Check your understanding —
**a)** Extract from the account of the walk toward Guines the passage starting with "We enjoyed our" and going on through "is at 17.30.", copying it word for word.
**b)** Continue the account of the walk toward Guines from the point at which it stops.

Document excerpt —
Today’s plan was to follow the GR footpath to Guines, a breathtaking 26Km. My head and body were keen but my feet overruled and instead we walked along a little road which reduced the distance to 17Km. It was the 2nd side of an isosceles triangle which brought us almost back to Calais.
We enjoyed our first French breakfast of the journey. A tray arrived in our room containing a basket of the most delicious bread, butter and jams plus a croissant with a pot of steaming hot coffee.
After that, nurse Marie took a deep breath and tackled my feet. The left foot is not too bad at all. The remnants of a blister were dealt with by applying a wet wipe, a dry wipe and a little bandage. My right foot is putting up the fight. Lots of broken skin, a swollen toe, a couple of young vigorous blisters and a general smell of decay. Marie got to work with her medical equipment getting everything ready for our little walk today. She has phoned ahead to her cousin who is a foot specialist and is now on standby when we reach their home on Monday. My appointment is at 17.30.

Entries supplied —
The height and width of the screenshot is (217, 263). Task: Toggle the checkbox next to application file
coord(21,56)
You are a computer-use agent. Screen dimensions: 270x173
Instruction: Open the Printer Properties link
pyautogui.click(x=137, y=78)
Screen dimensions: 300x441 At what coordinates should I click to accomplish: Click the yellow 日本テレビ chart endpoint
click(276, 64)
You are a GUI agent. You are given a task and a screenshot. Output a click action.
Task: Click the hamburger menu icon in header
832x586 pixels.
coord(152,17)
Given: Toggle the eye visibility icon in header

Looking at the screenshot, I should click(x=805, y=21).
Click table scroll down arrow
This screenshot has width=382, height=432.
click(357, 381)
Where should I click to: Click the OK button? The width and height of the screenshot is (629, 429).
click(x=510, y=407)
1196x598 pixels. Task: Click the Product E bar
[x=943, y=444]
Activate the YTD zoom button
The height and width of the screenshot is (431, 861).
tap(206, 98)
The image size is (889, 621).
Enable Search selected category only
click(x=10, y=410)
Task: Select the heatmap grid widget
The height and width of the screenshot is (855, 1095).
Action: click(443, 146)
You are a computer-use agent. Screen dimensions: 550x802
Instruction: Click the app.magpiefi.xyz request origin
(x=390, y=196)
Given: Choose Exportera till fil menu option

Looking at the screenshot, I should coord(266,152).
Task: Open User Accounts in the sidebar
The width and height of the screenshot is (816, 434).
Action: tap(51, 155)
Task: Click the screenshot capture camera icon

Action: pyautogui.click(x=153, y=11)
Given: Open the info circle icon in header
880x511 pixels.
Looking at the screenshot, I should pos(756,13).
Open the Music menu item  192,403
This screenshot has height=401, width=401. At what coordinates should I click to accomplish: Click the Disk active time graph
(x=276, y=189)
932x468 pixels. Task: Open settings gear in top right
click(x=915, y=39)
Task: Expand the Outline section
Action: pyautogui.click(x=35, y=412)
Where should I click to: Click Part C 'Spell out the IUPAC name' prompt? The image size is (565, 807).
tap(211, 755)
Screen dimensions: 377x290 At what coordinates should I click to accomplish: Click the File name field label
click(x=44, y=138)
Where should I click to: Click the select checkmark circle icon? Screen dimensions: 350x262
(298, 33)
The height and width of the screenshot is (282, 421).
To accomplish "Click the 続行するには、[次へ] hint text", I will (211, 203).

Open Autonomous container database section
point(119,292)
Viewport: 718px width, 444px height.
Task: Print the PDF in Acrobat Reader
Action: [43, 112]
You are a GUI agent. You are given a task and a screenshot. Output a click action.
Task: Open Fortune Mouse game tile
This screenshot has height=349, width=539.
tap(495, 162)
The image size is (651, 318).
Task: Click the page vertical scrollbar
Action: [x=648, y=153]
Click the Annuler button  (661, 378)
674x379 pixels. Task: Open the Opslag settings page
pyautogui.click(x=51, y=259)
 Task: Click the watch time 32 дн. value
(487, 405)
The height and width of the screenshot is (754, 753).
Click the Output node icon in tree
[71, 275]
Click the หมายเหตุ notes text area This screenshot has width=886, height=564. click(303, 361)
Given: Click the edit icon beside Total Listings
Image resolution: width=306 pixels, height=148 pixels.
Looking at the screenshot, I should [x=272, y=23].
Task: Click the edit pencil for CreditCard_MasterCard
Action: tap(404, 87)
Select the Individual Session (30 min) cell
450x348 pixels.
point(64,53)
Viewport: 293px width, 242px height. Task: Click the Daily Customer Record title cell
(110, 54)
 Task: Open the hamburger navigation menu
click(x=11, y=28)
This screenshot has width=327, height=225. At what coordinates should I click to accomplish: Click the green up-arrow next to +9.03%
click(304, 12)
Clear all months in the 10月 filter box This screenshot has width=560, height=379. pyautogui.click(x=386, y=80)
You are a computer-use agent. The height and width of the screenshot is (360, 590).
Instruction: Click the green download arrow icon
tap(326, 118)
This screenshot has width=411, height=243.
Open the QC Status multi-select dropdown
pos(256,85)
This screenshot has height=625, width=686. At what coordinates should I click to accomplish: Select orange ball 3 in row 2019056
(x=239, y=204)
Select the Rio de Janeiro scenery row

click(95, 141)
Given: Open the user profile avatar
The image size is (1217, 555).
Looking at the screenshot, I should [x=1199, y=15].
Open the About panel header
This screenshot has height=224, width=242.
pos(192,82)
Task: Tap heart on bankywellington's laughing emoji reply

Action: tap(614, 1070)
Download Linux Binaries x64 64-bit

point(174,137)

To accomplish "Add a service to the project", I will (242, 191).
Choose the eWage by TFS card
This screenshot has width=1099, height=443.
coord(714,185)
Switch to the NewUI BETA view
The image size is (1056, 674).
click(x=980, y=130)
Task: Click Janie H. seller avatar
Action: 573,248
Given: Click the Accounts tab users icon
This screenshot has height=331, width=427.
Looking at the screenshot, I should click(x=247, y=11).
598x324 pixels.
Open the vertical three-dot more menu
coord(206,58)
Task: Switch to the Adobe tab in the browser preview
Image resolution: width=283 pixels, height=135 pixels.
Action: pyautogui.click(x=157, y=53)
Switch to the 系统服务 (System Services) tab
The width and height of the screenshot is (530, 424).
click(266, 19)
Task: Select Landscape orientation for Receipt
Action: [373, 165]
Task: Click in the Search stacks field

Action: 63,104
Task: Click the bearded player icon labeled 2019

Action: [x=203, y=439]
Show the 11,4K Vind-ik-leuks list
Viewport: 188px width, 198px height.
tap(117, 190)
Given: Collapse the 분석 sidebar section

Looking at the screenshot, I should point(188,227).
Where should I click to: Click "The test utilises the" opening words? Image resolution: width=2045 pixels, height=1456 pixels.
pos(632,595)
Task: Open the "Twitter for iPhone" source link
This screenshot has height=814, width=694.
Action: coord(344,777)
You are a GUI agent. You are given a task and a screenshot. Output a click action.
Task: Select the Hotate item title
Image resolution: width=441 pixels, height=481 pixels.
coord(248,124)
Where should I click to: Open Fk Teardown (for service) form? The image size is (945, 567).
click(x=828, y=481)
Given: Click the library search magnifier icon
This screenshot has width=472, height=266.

Task-by-task outputs —
**a)**
We enjoyed our first French breakfast of the journey. A tray arrived in our room containing a basket of the most delicious bread, butter and jams plus a croissant with a pot of steaming hot coffee.
After that, nurse Marie took a deep breath and tackled my feet. The left foot is not too bad at all. The remnants of a blister were dealt with by applying a wet wipe, a dry wipe and a little bandage. My right foot is putting up the fight. Lots of broken skin, a swollen toe, a couple of young vigorous blisters and a general smell of decay. Marie got to work with her medical equipment getting everything ready for our little walk today. She has phoned ahead to her cousin who is a foot specialist and is now on standby when we reach their home on Monday. My appointment is at 17.30.

**b)**
Walking along the road does offer some advantages. We saw a bit of village life and stopped at a cafe. I ordered une grande tasse du cafe au lait but the cafe owner pretended not to understand and reached for an aerosol of whipped cream in the fridge. He wouldn’t take non for an answer and Claude had to come to my help. Perhaps I got the gender of the cup wrong?
A truck swung off the road into a farmyard as we approached. Claude recognised the vehicle as a kind of hearse for dead animals. I’d not really considered this problem but it reminded me of a scene in Animal Farm when one of the animals falls out of favour.
The countryside is full of surprises; it’s one of the reasons I love walking these pilgrimages. We came across a field of beautiful tiny flowers of the most delicate blue that you might find in a Laura Ashley catalogue. The flowers were swaying around in the breeze. I was mesmerised and made a short video. Claude told me it was linen. I’d never thought about the origin of linen before. You’d imagine mills populated with thousands of linen worms all over Flanders but no: linen grows in fields…
We also passed a very high tech kiosk dispensing potatoes and eggs. It protects the food from ravaging animals and the money from ravaging humans.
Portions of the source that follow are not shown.